Banana bread is a moist sweet, cake-like quick bread made with fully ripe, mashed bananas. There are some recipes where banana bread is made as a yeast bread when it is then usually sliced, toasted and spread with butter.
The Banana originated in Southeast Asia (probably on the Malaysian archipelago) and spread from India, to the Philippines, New Guinea etc. It was cultivated by about 2,000 B.C., but these people were rice eaters, and wheat was unknown there, so breads were not part of their culture.
It was with the popularization of baking soda and baking powder in the 1930′s that banana bread first became a standard feature of American cookbooks and appeared in Pillsbury’s 1933 Balanced Recipes cookbook. Banana bread later gained further acceptance with the release of the original Chiquita Banana’s Recipe Book in 1950.
The United States saw the arrival of bananas in the 1870′s, but it took a while before they appeared as an ingredient in desserts.

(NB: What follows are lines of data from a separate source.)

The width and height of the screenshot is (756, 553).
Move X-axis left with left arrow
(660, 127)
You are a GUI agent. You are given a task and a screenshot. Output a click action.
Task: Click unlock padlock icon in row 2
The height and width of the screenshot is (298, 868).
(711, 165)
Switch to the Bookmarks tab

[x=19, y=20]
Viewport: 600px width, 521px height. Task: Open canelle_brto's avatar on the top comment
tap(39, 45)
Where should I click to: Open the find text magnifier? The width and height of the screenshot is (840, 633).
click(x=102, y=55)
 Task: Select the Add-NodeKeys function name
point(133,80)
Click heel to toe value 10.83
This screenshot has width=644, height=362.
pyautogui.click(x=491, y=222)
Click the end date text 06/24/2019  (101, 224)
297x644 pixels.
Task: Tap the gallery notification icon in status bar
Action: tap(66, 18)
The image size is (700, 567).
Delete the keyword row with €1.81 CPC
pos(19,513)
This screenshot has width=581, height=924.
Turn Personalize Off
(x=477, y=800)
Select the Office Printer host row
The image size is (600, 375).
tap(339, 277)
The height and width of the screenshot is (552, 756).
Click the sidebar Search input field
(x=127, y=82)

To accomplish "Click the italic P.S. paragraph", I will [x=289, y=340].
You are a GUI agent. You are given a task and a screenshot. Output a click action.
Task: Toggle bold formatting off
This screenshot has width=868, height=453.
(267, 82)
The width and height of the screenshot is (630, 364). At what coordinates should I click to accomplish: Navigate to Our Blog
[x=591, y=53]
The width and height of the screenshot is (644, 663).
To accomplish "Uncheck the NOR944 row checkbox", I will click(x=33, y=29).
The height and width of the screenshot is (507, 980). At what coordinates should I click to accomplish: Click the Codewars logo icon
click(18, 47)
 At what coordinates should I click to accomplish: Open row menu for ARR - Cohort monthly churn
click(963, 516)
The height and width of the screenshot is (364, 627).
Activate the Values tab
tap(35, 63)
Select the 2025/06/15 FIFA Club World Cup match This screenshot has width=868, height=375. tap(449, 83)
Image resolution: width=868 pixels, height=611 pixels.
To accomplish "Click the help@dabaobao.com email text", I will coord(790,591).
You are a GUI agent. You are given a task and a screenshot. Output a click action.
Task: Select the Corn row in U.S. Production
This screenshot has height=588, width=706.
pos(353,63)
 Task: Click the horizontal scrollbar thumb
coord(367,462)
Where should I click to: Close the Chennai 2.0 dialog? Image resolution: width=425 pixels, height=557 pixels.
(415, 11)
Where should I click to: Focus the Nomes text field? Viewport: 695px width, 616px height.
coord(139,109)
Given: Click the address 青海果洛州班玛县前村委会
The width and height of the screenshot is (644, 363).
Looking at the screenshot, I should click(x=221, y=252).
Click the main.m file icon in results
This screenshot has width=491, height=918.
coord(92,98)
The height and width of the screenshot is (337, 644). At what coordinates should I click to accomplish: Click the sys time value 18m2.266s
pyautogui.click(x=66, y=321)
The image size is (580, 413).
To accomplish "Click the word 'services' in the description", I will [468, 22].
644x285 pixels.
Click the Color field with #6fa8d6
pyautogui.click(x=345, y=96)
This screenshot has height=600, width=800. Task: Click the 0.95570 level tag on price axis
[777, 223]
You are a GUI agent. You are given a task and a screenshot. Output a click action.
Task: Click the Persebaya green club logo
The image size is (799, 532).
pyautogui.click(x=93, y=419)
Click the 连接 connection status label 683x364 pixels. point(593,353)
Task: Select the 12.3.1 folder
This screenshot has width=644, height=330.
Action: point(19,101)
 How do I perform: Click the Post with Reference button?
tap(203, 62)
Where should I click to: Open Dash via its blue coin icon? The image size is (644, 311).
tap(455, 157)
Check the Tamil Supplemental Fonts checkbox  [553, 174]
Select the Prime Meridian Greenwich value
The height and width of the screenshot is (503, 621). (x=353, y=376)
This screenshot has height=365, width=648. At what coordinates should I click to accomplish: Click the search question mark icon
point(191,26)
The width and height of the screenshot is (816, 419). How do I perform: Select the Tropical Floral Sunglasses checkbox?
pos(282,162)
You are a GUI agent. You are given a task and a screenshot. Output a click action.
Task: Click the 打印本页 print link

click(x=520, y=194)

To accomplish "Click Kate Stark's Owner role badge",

The Vienna Model Bakery advertised banana bread as something new in the April 21, 1893, edition of St. Louis Post-Dispatch. An early restaurant/bakery chain owned by Gaff, Fleischmann & Company, they were known for their baked goods and are likely one of the first to produce a banana bread in the United States. It was made with banana flour, which is made by drying strips of the fruit, then grinding it to a powder. This process had long been used in the West Indies.
In Hawaii during World War I, there was a surplus of bananas due to very few ships to export the fruit. In order not to waste the fruits, alternative uses for the fruit were developed. The bakeries started incorporating the fruit into their breads.